Every county in California elects county supervisors by district, except for San Mateo County, which elects them at-large (however, the county is divided into 5 districts, and the law requires that one board member must live in each of the 5 districts). On April 7, the county’s Charter Review Commission held a hearing on whether to use another type of system. See this story about the hearing in the San Mateo Daily Journal. The story does not mention that there was testimony in favor of using proportional representation.
P.R. = Total Votes / Total Seats — via pre-election candidate rank order lists to transfer surplus and loser votes.
The push appears to be away from an at-large system to a single member district system. By this, I can only imagine the push will be for minority-majority districts, a bastardized way which forces noncompetitive elections and changes the group being disenfranchised. This also includes a ridiculous number of wasted votes.
It’s sad that this is the reflexive “solution” as opposed to single transferable vote (Demo Rep’s description). With five members all being elected at once, a group with about 17% support would get representation as this is a proportional system. Further, you don’t need a new election for replacing officers during an interim.
Given there are only five seats (presumably less total candidates), a ranking system isn’t that bad as far as being cumbersome on the voters. Would there have been more, a system such as a proportional approval variant (very simple for voters) might work well.
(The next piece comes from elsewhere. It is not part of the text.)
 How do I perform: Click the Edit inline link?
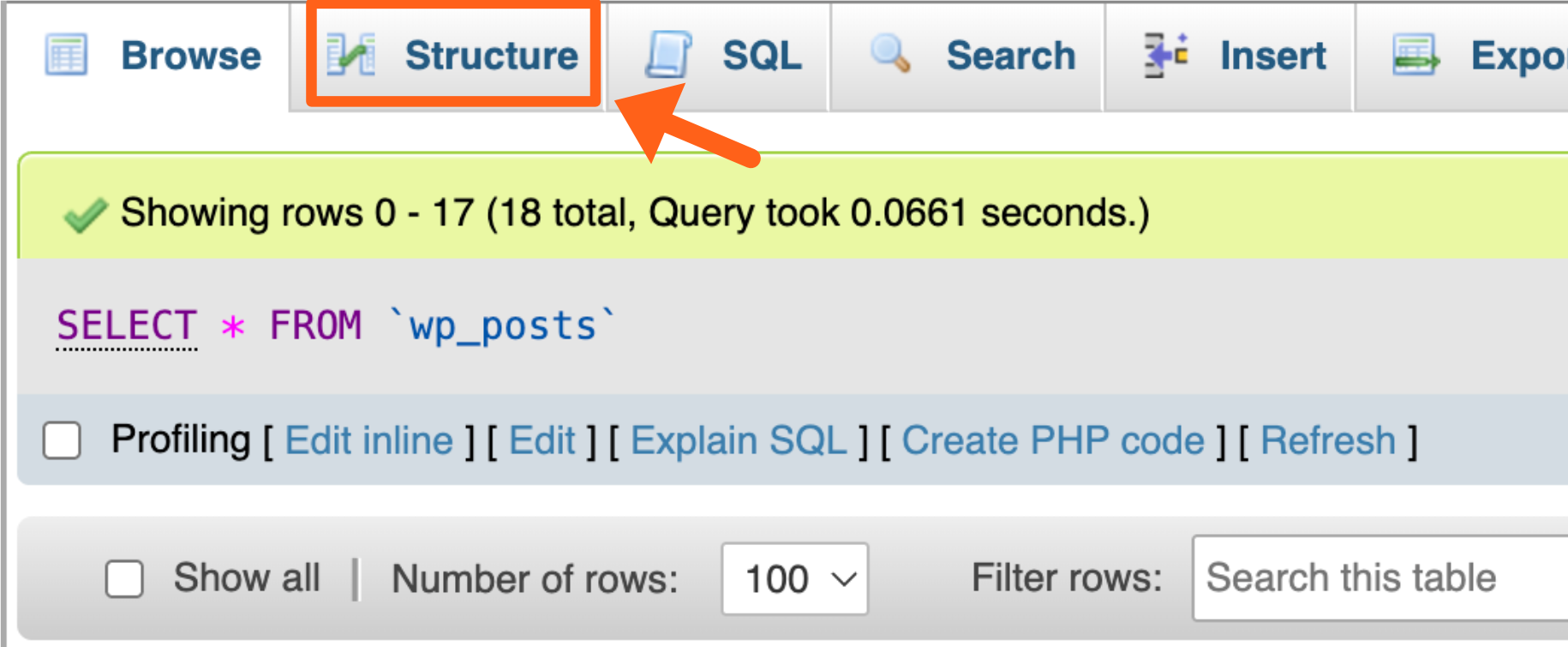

The problem with these situations is that advocates and officials tend to narrow their focus to dysfunctional plurality methods (maybe limited or cumulative voting if they get really adventurous). In Douglas Amy’s book Behind the Ballot Box he notes unduly limiting your options as one of the most common fatal errors in selecting a voting system.
He states: “Considering a wide range of systems not only increases your chances of finding the best one, but the very process of comparing very different types of systems helps to illuminate the advantages and disadvantages of each and in that way contributes to a more informed decision.”
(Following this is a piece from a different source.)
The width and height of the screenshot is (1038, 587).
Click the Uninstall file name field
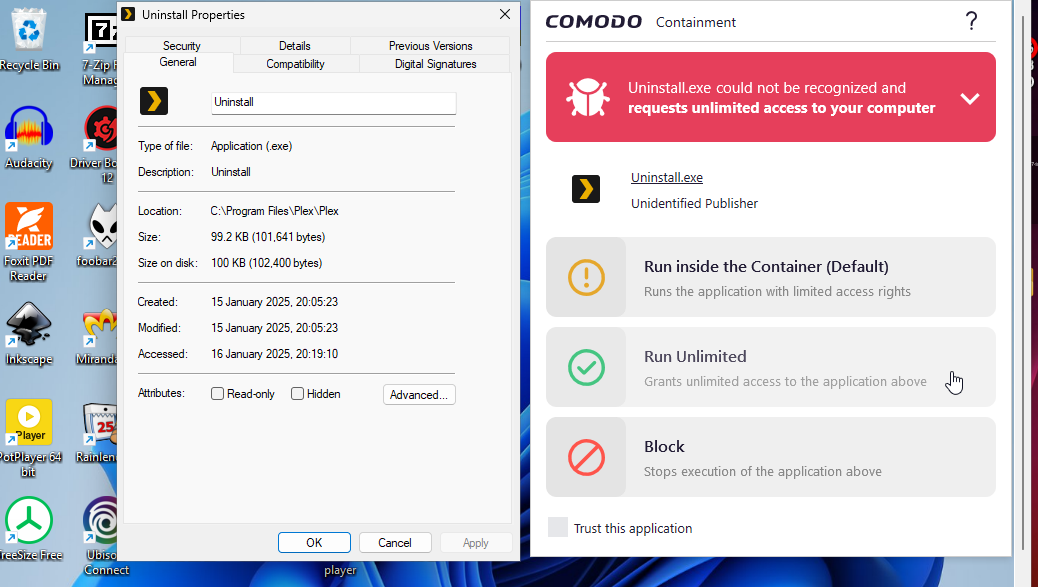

Demo Rep didn’t describe Single Transferable Vote.
With STV, each _voter_ makes an ordered list of who they want their vote to be transfered to in case of elimination or surplus.
What D.R. suggested is that the _candidates_ make such lists.
Subtle, but important, difference. Mostly in that each voter need only name one candidate. (Also avoids people whining about fractional votes being moved about.)
But there are many ways to do PR. Although STV is probably the best-known.
For any clueless folks on this list —
ALL of the major legislative bodies in the U.S.A. are ANTI-Democracy EVIL and VICIOUS indirect minority rule gerrymander oligarchy regimes (since 4 July 1776) — ALL tending to be de facto monarchy regimes — with DICTATOR speakers and majority *leaders* — many controlled by even worse DICTATOR Prezs, State Guvs, local mayors, etc. —
both houses of the gerrymander Congress
ALL houses of ALL gerrymander State legislatures
many, many local govt gerrymander legislative bodies.
Thus the pending collapse of the U.S.A. — due to accumulated govt debts, undeclared wars, mega economy control freak schemes, etc.
There are LOTS of STUPID voters who can barely make an X in a box — due to the New Age *politically correct* rotted to the core public schools.
Thus any P.R. method must be really simple — so that even the party hack Supremes can understand it — with their very limited party hack brains.
REAL Democracy NOW via P.R. — before it is too late.
#1, 4
Example- 100 Votes / 5 Members = 20 Average
A 26 – 6 = 20 Elected
B 20 Elected
C 18 + 2 = 20 Elected
D 16
E 9
F 7 + 4 = 11
G 4
Excess A votes moved.
—–
A 20 Elected
B 20 Elected
C 20 Elected
D 16
F 11 + 4 = 15
E 9
G 4 – 4 = 0 Loses
—–
A 20 Elected
B 20 Elected
C 20 Elected
D 16 + 4 = 20 Elected
F 15 + 5 = 20 Elected
E 9 – 9 = 0 Loses
ALL voters elect somebody.
Simple enough even for the party hack SCOTUS folks to understand — with their very limited math skills — and the super worse know-it-all MORON media types ???